Het proces
Ontwerpproces
Het ontwerpproces in de Verkenningsfase bestond uit een stapsgewijs proces om tot een haalbaar, betaalbaar en gedragen voorkeursalternatief te komen. Opeenvolgend worden Kansrijke Bouwstenen, Mogelijke Oplossingen en Kansrijke Alternatieven voor het verbeteren van de dijk samengesteld en afgewogen. Op deze wijze wordt uit een veelheid van ideeën, wensen en maatregelen op een onderbouwde en transparante wijze naar één Voorkeursalternatief gewerkt. Het detailniveau neemt gaandeweg steeds verder toe. In de Integrale Uitgangspuntnotitie dijkverbetering Cuijk-Ravenstein is dit proces nader uitgewerkt.

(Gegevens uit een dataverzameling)

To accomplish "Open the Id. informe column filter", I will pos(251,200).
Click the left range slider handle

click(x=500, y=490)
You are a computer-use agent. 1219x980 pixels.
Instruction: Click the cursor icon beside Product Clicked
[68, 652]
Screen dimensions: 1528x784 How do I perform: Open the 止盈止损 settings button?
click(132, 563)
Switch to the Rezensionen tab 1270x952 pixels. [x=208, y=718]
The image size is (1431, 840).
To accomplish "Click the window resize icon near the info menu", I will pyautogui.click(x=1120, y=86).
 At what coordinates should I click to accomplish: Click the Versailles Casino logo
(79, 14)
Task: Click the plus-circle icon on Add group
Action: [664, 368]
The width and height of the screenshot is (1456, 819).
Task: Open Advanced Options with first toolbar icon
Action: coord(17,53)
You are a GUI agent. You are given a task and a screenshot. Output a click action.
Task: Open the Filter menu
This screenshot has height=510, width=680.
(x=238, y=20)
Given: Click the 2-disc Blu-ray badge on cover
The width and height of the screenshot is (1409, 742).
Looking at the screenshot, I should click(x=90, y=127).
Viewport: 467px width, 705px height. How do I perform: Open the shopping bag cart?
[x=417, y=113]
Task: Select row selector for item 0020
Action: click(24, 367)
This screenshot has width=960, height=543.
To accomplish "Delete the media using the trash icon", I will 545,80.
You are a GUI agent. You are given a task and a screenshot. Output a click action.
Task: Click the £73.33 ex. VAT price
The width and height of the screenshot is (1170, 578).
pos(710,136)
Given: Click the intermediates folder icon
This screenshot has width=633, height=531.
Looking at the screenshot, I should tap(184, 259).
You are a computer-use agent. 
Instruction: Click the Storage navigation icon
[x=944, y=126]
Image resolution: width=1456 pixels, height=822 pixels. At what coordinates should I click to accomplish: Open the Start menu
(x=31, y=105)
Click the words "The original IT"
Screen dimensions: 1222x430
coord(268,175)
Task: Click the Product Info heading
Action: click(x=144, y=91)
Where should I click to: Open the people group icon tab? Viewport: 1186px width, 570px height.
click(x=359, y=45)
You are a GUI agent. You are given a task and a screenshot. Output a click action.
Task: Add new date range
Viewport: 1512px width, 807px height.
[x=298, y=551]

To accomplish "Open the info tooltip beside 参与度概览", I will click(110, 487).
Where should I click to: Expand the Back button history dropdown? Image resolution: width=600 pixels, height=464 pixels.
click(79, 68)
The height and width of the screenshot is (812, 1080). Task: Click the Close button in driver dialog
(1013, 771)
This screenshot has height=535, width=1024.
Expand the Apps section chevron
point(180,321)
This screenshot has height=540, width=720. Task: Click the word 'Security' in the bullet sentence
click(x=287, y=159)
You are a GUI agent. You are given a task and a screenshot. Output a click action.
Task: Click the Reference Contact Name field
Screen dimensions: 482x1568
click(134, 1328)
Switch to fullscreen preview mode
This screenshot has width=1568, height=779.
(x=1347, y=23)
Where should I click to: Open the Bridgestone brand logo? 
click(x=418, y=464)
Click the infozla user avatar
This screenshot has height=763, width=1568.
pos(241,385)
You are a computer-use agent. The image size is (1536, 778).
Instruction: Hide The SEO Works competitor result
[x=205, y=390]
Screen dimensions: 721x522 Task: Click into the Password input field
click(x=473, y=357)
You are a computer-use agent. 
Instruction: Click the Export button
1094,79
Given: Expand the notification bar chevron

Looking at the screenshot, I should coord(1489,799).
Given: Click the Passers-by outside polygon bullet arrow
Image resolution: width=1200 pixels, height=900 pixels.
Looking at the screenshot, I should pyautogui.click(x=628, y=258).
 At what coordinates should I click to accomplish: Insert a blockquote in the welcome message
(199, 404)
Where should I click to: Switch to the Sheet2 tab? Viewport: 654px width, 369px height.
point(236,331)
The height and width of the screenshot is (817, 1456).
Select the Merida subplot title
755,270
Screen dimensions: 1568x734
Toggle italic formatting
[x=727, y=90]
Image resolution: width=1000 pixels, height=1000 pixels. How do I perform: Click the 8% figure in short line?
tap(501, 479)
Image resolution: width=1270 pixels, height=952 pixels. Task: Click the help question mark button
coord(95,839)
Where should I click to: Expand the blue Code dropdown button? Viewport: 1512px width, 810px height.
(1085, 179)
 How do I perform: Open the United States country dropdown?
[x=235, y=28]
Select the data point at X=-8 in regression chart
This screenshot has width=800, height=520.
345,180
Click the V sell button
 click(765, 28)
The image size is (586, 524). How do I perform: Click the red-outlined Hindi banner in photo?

Taakomschrijving | Welke drie onderdelen worden volgens de geciteerde tekst na elkaar samengesteld en afgewogen om de dijk te verbeteren? Noem ze alstublieft in die volgorde. Baseer je uitsluitend op de geciteerde tekst.

Juiste uitvoer | Kansrijke Bouwstenen, Mogelijke Oplossingen en Kansrijke Alternatieven.